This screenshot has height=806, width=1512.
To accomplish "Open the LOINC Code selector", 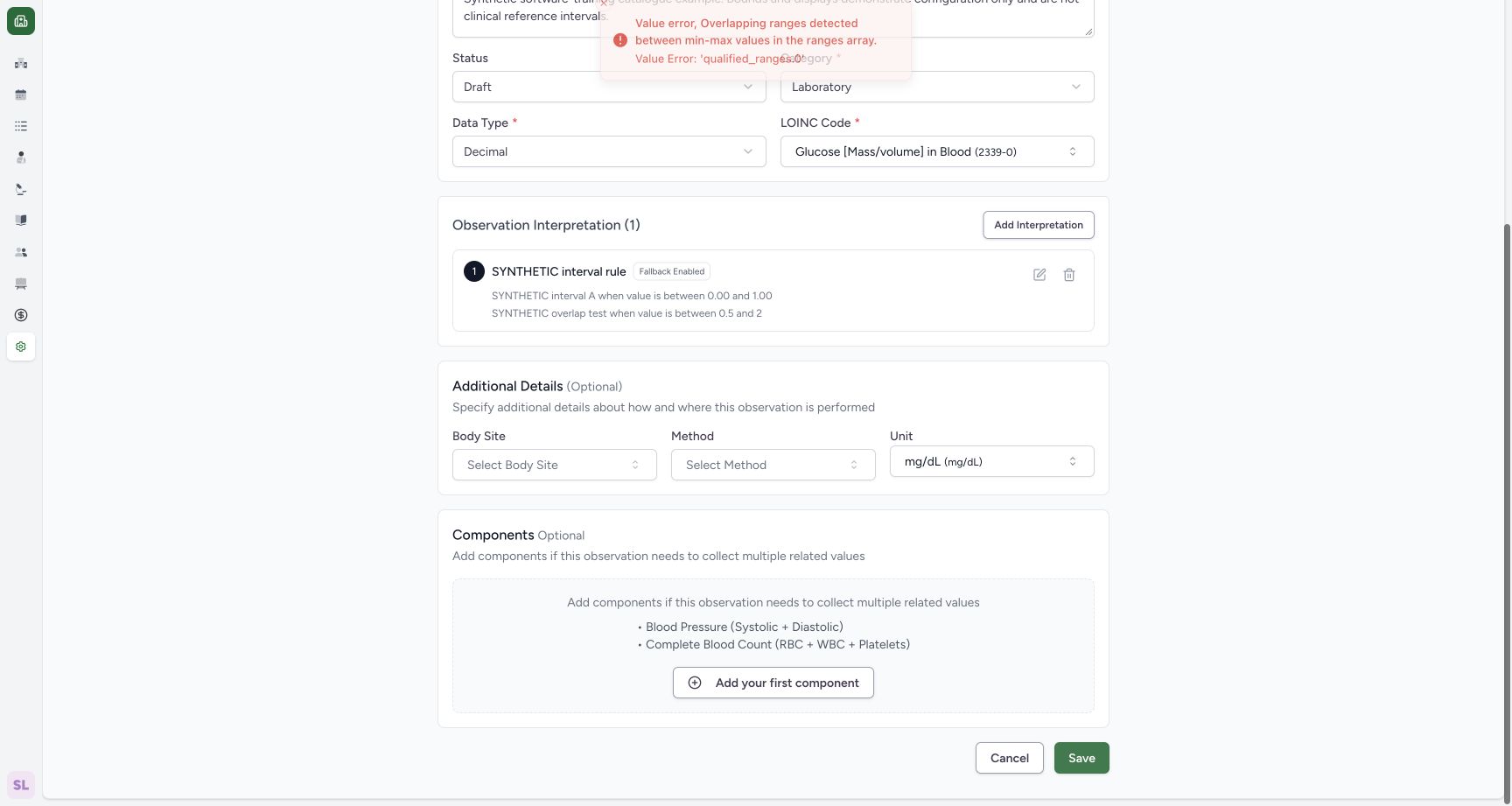I will coord(937,151).
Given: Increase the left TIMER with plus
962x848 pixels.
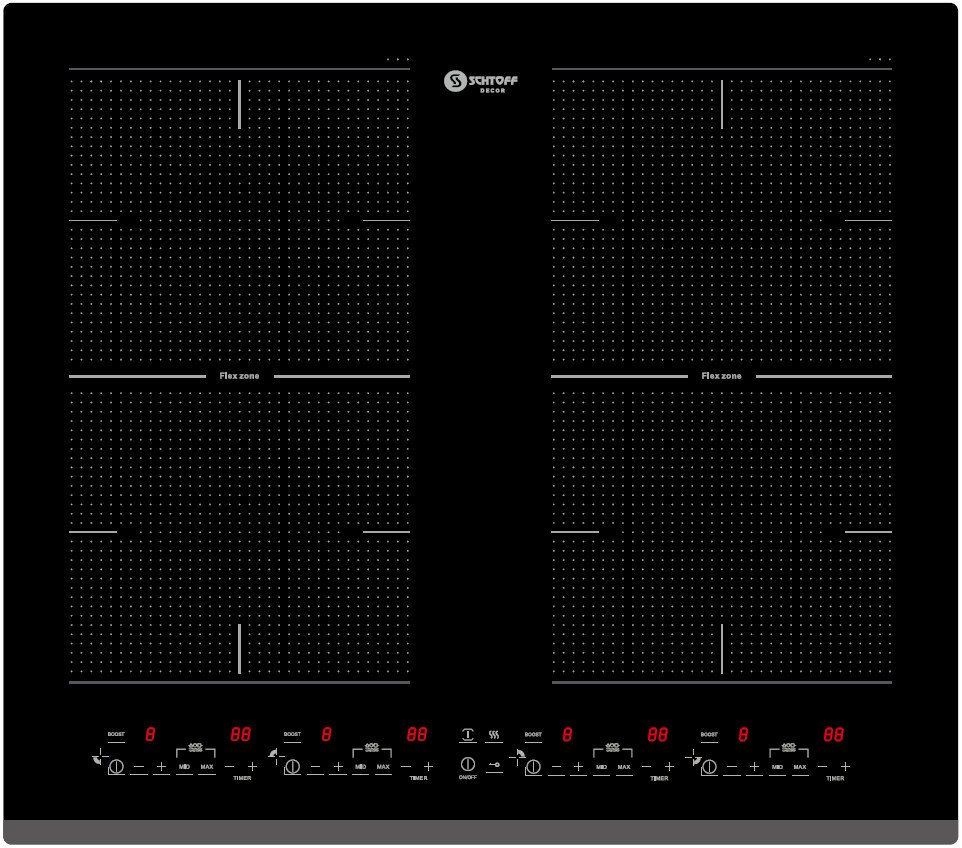Looking at the screenshot, I should (253, 766).
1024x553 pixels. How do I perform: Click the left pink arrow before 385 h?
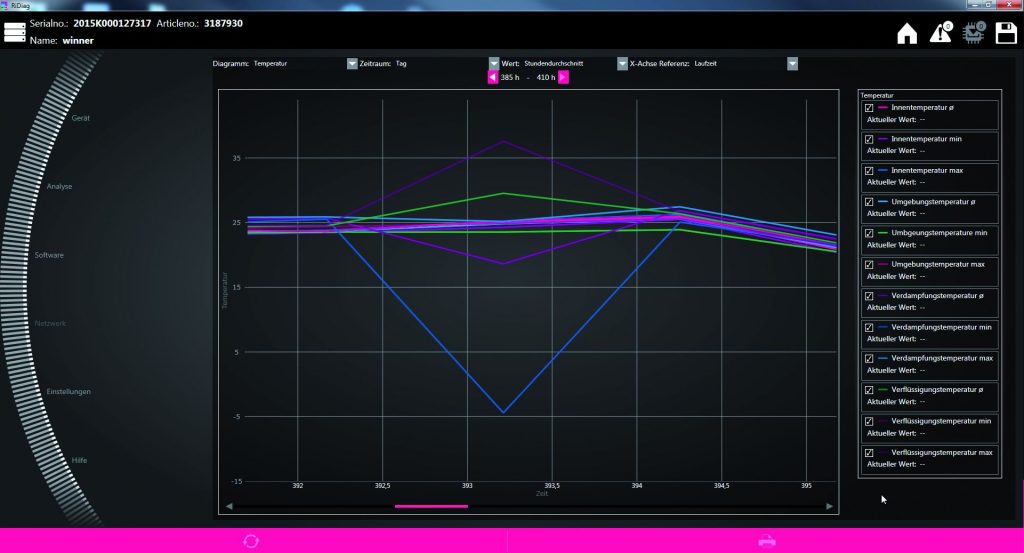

=== Exercise instructions ===
Leaving out every picture, extract verbatim the lines from the one containing "Given: Increase the left TIMER with plus" through the last line of the listing, inclusive.

=== Problem solution ===
Given: Increase the left TIMER with plus
962x848 pixels.
Looking at the screenshot, I should (253, 766).
1024x553 pixels. How do I perform: Click the left pink arrow before 385 h?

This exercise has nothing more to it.